Cryptocurrency can often be as risky as it is complicated, sometimes riskier.
Its definition alone can be difficult to understand: “a digital currency in which transactions are verified and records are maintained by a decentralized system using cryptography, rather than by a centralized authority.”
And recent headlines have drawn attention to elaborate scams that have cost investors billions of dollars.
Crypto scammers have stolen more than $1 billion since 2021, according to a report from the Federal Trade Commission.
Those risks are increasing.
“From January to November 2022, hackers stole $4.3 billion worth of cryptocurrency. This represents a 37% increase from 2021 over the same period,” according to a study conducted by privacyaffairs.com, which describes itself as an information provider and content creator dedicated to helping protect your private data and prevent a data or cybersecurity breach. stroke.
Scottsdale resident Brandon Pearson was not exempt from these scams.
“I lost $20,000 on one trade and then I lost another $20,000 on another trade,” Pearson recalled. “It’s just that these lessons, unfortunately, are much more expensive.”
After suffering the losses, Pearson thought there had to be a way to create software that could prevent these scams.
Pearson, a former student at the University of Northern Iowa, sought help from younger minds at Arizona State University who could guide him to software or help him develop one that would avoid these scams.
He consulted with members of the ASU Blockchain Club and met Matthew Jurenka, who recently graduated with his master’s degree in computer science.
“I just wanted to talk to someone capable or at least know how to let me know if this was doable,” Pearson recalled.
Jurenka told Pearson that it could be done, but that he needed to do some feasibility studies.
Pearson took a chance and paid Jurenka “a few hundred dollars” to do some feasibility studies on whether or not software with this capability could be created.
The results yielded something much bigger.
“The idea went from creating a complete crypto wallet with this extra layer of security to ‘let’s find a way to create the extra layer of security and take all the risk of taking the funds out of our hands,'” Pearson said. .
“What I wanted to do was be able to filter transactions and make sure people aren’t losing their money.”
The software analyzes proposed smart contracts on each cryptocurrency exchange to determine the reputation and security of the exchange’s website, and whether or not a proposal is suspicious.
“What our software does is it anticipates a transaction and acts as a buffer between your real wallet and the smart contract and the software defines what this smart contract is proposing and what it is going to do,” Pearson said.
The verbiage of these smart contracts is often not easily understood by the average cryptocurrency reader and consumer, according to Pearson.
“With smart contracts for a guy like me, or even a guy like Matt or Elon Musk for example, you can’t just read that when it’s presented to you, you just have to trust what this website says that the smart contract is going to to do, you have to trust that that is exactly what is going to happen.
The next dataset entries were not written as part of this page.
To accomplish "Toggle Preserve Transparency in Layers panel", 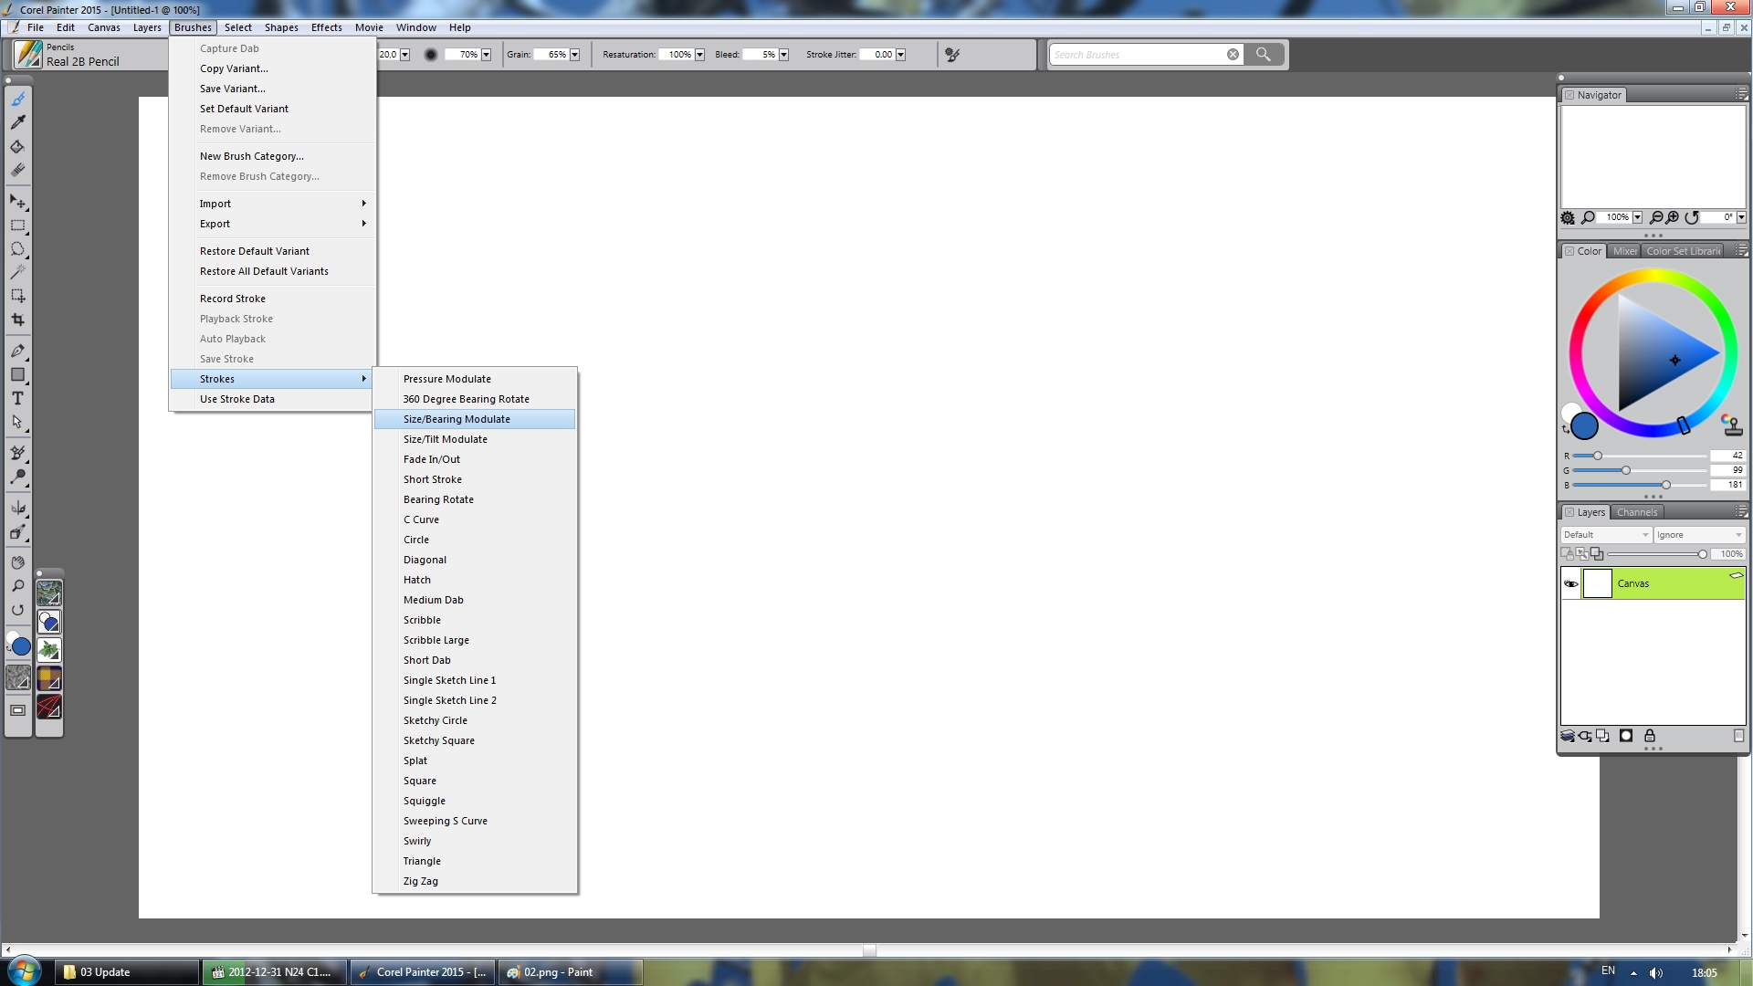I will [1567, 554].
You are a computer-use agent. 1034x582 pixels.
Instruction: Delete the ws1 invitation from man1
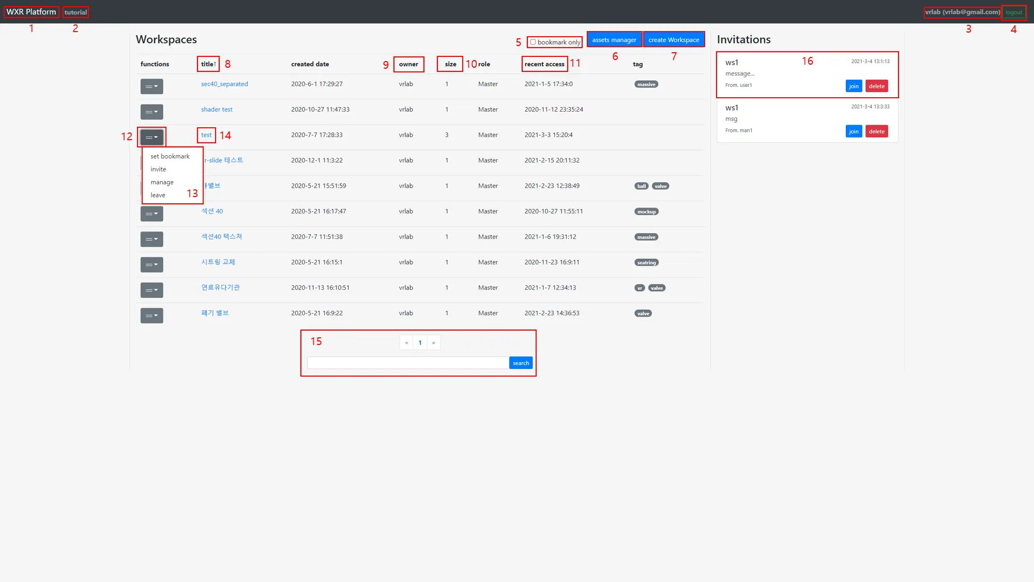pos(876,131)
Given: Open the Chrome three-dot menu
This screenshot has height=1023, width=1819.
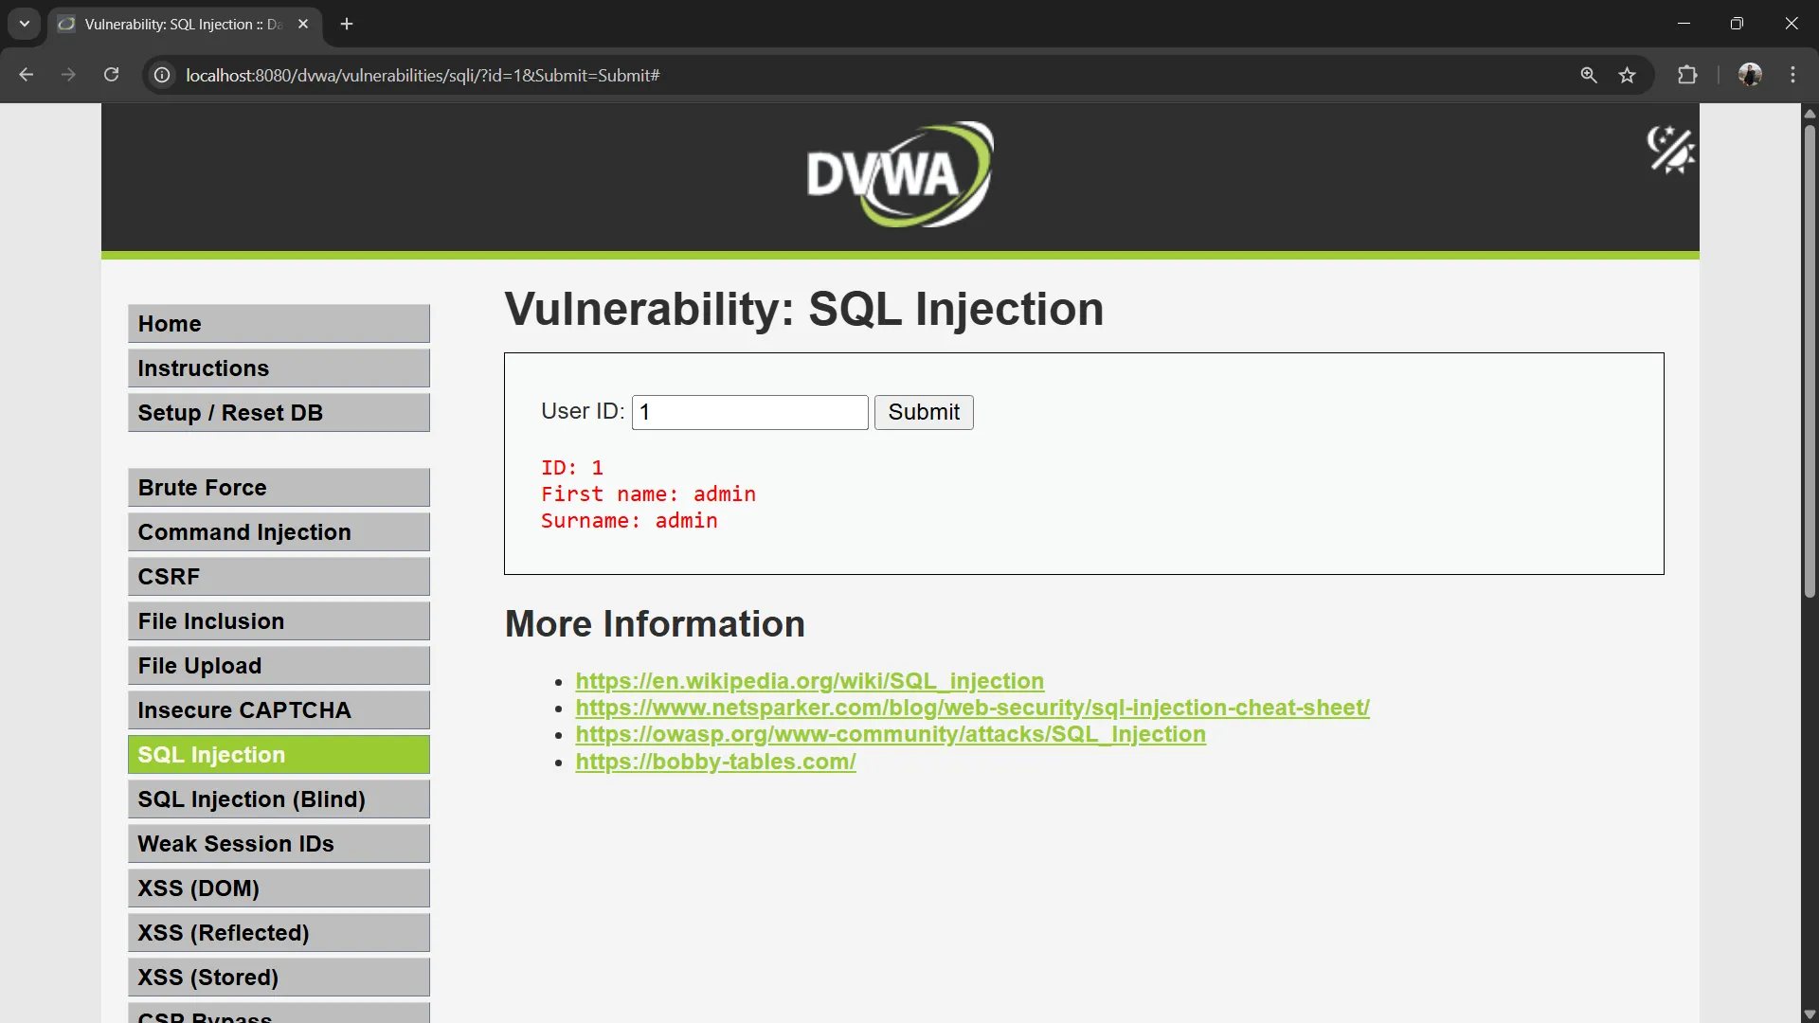Looking at the screenshot, I should [x=1793, y=75].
And that’s not always the case,” Pearson said.
The software not only reads the complex verbiage of these contracts, but Pearson said it could also have been used to detect million-dollar scams like the $120 million loss suffered by BadgerDAO in late 2021.
“BadgerDAO clicked on a link…and they were scammed out of $120 million,” Pearson said, adding:
“We spoke to someone who was involved with BadgerDAO and they told us that our software would have prevented it entirely.”
The software, known as Core Protect, can be downloaded in browsers such as Google Chrome, Firefox and Microsoft Edge and Pearson hopes his software will serve as a tool that brings fortune to its users and restores a sense of security to Cryptocurrency.
“I think our software will help Crypto round that curve and become more mainstream,” Pearson said.
“With software like ours that can filter transactions and make sure people don’t get scammed, it puts trust back into cryptocurrency and we think it will open the doors for the bigger banks to get into something like this because collateral exists. now.”